§ 文書の抜粋:
====================
今回の記事の目的は、同意管理プラットフォーム(Consent Management Platform、CMP)とGoogleの同意モードとの統合の具体例を見て頂くことです。実際にCMPを導入する様子を、一つのCMPを例として選んで、解説させていただきます。
今回ご紹介する手順で、Cookieの同意管理が全て終わるわけではありません。今回の手順でカバーできるのは、GA4をはじめとする下記の項目だけです。
同意モードのサポートが組み込まれたタグ
次のサービスの Google タグには、同意チェック機能が組み込まれており、同意ステータスに基づいて動作が調整されます。
====================
§ 課題:
文書の抜粋に書かれている記事の目的を答えてください。
====================
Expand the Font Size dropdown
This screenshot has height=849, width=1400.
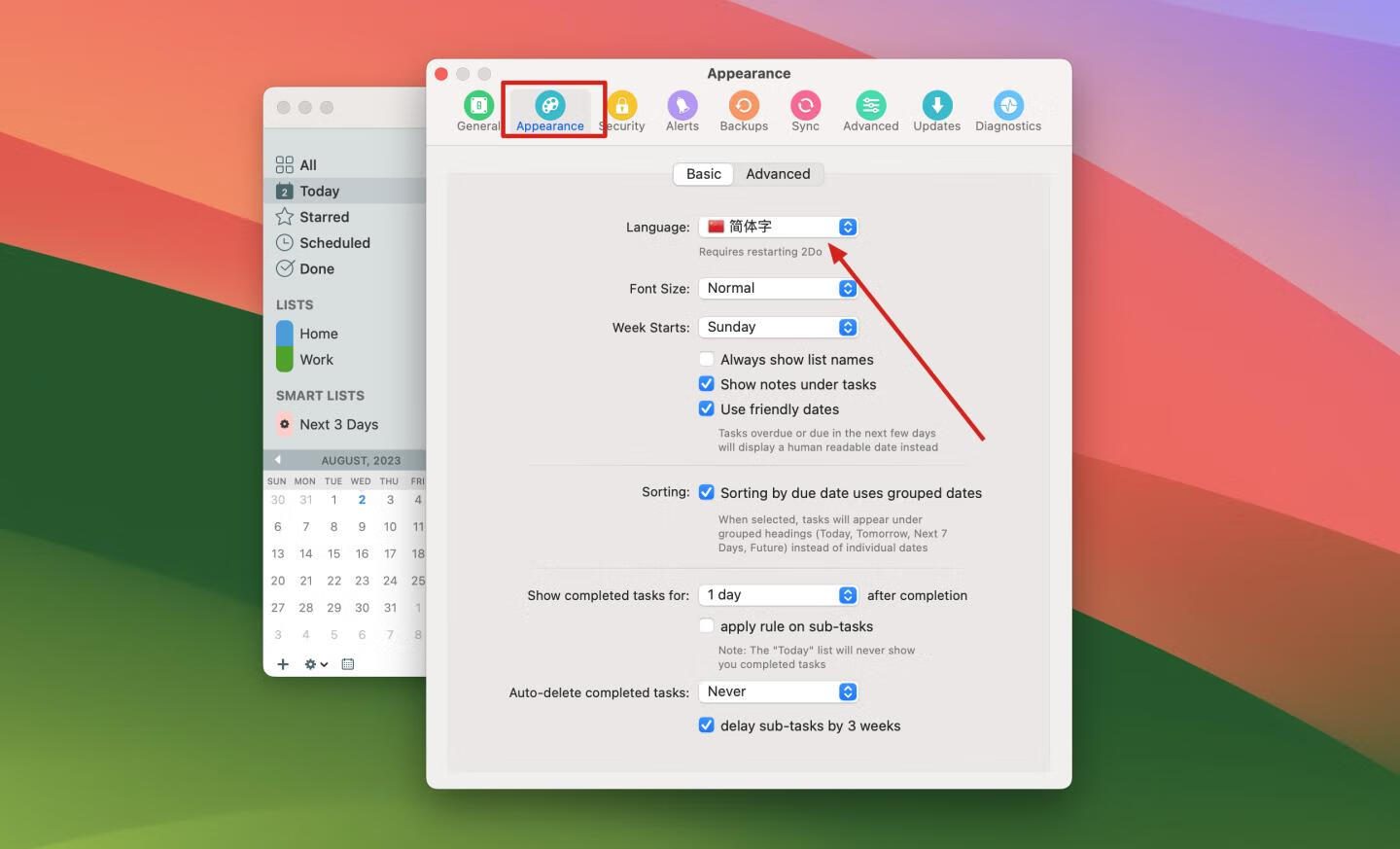778,288
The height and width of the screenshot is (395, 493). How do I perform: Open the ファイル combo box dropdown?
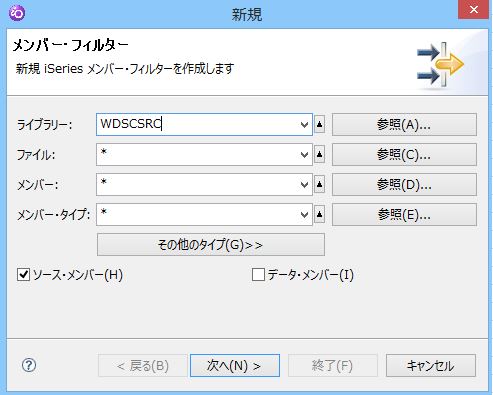[304, 155]
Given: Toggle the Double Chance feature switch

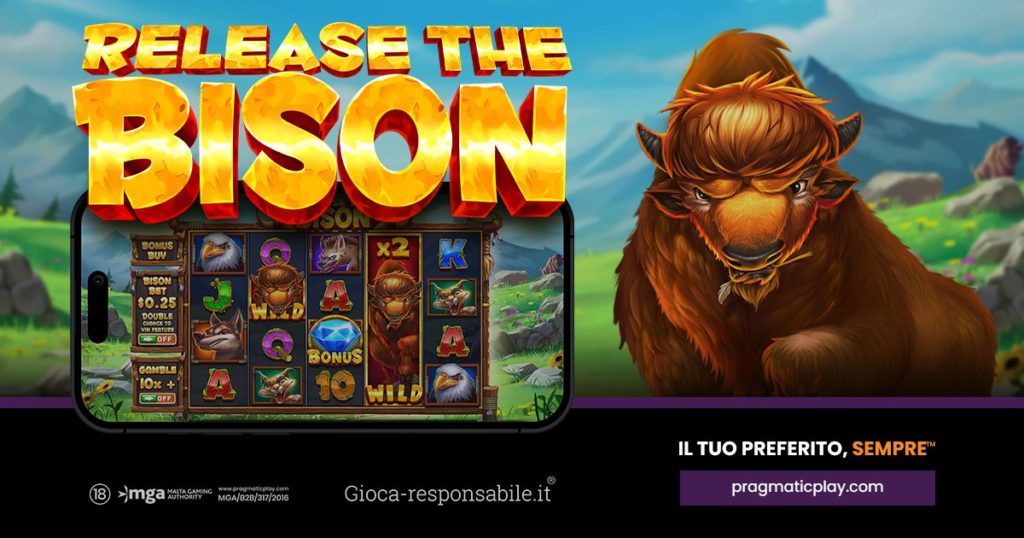Looking at the screenshot, I should coord(157,340).
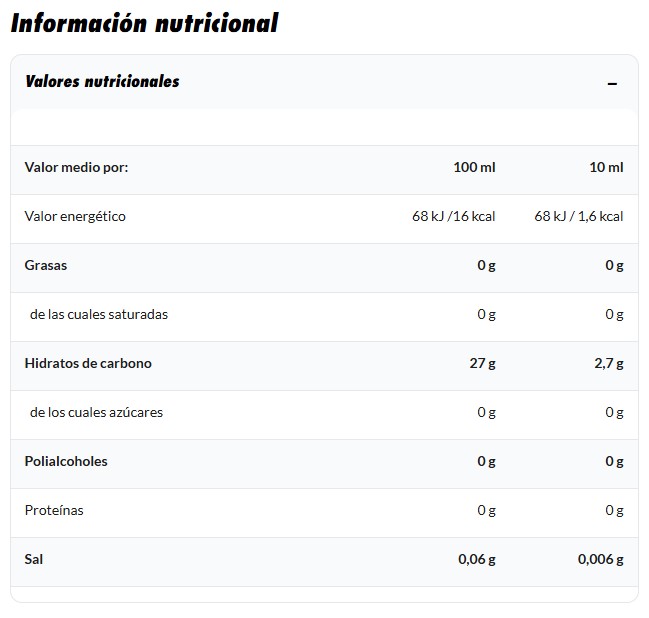Collapse the Valores nutricionales section minus icon

click(x=612, y=84)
====================
§ 解答:
同意管理プラットフォーム(CMP)とGoogleの同意モードとの統合の具体例を見てもらうことです。